[Task to complete]: Copy each line of the records that holds the string "computer".

BEGIN Records for the task

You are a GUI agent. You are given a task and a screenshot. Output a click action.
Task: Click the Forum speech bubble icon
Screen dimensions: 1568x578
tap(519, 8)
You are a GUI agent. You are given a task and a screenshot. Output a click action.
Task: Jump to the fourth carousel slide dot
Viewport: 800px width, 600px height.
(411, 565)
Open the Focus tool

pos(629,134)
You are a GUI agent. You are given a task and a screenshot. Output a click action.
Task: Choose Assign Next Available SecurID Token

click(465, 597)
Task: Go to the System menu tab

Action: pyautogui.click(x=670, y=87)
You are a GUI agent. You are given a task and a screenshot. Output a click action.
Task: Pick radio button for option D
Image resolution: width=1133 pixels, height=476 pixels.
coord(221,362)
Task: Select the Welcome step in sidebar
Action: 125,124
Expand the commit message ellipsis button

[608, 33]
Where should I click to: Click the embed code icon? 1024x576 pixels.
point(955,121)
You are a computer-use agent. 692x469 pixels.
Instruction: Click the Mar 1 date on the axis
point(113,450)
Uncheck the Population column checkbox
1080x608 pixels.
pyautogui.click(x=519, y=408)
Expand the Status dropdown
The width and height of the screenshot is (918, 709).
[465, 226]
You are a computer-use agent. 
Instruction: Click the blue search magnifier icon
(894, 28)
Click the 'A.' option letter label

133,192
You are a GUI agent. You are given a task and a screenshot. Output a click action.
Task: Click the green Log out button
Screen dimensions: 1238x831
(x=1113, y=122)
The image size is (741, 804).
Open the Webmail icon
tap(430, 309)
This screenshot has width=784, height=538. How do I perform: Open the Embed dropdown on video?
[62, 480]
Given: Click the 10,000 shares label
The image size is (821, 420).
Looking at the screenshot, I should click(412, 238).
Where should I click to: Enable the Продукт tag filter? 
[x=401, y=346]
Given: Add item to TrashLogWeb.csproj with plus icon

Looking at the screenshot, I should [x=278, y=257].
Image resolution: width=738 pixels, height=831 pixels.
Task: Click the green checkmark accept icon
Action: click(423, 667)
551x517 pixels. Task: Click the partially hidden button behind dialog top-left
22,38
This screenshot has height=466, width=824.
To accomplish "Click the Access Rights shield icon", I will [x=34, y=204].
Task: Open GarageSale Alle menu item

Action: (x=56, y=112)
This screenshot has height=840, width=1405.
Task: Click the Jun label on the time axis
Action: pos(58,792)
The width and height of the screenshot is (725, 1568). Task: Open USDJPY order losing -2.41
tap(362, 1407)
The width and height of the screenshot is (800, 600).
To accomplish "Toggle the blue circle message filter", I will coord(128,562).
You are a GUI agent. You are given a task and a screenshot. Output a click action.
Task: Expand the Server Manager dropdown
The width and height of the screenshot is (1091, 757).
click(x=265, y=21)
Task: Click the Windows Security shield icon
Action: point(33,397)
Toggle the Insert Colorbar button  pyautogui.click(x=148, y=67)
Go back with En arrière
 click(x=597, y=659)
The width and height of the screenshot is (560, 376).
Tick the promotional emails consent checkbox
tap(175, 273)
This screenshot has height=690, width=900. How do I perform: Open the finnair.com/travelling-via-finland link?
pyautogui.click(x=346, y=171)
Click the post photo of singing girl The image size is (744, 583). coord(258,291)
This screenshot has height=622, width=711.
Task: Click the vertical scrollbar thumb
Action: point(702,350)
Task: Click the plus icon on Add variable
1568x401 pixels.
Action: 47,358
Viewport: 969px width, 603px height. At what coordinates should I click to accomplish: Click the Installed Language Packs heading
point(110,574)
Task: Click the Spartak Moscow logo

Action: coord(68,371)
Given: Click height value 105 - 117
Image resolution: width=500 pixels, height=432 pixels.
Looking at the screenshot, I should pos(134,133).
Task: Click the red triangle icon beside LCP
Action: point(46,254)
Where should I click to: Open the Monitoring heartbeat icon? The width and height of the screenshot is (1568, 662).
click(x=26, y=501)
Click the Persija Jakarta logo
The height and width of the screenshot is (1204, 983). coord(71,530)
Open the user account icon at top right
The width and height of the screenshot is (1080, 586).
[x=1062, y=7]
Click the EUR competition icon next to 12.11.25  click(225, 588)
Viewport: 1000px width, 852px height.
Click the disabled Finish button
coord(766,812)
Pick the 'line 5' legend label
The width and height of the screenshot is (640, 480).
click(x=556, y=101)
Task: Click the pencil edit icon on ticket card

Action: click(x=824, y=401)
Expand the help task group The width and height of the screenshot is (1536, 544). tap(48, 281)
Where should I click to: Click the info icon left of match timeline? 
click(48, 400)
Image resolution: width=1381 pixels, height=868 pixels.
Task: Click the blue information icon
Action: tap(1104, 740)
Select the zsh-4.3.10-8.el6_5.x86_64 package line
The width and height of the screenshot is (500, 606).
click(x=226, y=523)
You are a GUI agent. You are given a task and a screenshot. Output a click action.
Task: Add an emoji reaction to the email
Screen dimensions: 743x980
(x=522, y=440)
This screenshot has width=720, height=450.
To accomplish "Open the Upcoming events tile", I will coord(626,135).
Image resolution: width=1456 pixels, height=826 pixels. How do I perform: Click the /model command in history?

END Records for the task

[Reply]:
You are a computer-use agent. 692x469 pixels.
You are a computer-use agent. 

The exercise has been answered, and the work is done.